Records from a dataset
*** Block opens ***
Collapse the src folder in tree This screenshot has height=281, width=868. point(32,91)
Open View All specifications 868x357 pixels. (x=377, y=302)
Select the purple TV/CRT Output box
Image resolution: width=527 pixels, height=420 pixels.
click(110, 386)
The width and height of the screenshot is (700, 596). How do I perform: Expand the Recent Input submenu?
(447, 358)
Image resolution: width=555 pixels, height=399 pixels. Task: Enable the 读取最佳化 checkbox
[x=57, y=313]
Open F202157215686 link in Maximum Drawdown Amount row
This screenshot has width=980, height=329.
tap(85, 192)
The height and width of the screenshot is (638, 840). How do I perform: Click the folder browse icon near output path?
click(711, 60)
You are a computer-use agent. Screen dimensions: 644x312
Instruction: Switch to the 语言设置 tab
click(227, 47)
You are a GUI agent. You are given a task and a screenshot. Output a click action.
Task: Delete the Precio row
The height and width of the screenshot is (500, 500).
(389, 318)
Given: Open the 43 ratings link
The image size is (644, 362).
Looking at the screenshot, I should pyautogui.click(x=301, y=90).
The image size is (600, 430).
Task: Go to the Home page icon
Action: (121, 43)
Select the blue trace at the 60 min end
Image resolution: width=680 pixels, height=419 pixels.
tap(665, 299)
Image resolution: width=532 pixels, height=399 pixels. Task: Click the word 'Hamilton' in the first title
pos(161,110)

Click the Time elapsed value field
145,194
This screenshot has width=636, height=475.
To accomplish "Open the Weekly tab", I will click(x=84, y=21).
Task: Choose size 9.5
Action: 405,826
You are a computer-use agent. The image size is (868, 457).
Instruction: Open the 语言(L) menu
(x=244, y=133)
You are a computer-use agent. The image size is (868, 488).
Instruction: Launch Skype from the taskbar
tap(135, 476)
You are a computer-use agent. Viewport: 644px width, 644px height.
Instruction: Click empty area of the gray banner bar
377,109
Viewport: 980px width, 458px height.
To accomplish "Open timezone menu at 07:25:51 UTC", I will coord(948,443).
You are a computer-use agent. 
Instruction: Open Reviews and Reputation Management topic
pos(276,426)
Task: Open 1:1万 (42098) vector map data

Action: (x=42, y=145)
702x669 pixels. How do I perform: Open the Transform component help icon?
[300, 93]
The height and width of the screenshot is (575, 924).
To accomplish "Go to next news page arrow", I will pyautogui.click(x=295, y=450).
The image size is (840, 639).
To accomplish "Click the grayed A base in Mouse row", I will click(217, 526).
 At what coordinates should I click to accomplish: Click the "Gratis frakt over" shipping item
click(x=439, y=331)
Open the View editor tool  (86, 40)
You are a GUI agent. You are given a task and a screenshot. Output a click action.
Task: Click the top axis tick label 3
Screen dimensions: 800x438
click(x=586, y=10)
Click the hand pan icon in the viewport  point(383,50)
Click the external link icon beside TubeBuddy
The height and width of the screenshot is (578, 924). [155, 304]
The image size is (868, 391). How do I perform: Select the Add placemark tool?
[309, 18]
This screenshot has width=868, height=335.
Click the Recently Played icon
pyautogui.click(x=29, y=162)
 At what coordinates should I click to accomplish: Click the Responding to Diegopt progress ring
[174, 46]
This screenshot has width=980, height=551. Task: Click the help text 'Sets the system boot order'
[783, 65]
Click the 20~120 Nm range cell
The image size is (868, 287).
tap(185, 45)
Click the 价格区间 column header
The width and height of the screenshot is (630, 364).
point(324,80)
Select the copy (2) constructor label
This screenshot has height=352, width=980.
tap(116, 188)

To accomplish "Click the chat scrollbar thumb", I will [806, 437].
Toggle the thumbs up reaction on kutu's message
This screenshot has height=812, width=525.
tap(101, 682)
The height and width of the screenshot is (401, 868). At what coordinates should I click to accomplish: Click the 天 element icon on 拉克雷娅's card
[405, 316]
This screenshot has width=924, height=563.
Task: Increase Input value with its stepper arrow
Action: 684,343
*** Block closes ***
* EXERCISE
Please give the number of lines in the entries above that hold "agent", with no other text.

* TASK RESULT
7